SHORT EXERCISE:
Could you render every line of the records below as a numbered list, leaving out any blank lines?

GIVEN DATA:
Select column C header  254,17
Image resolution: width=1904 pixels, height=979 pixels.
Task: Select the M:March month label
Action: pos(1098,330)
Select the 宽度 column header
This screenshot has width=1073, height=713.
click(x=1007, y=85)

COMPLETE OUTPUT:
1. Select column C header  254,17
2. Image resolution: width=1904 pixels, height=979 pixels.
3. Task: Select the M:March month label
4. Action: pos(1098,330)
5. Select the 宽度 column header
6. This screenshot has width=1073, height=713.
7. click(x=1007, y=85)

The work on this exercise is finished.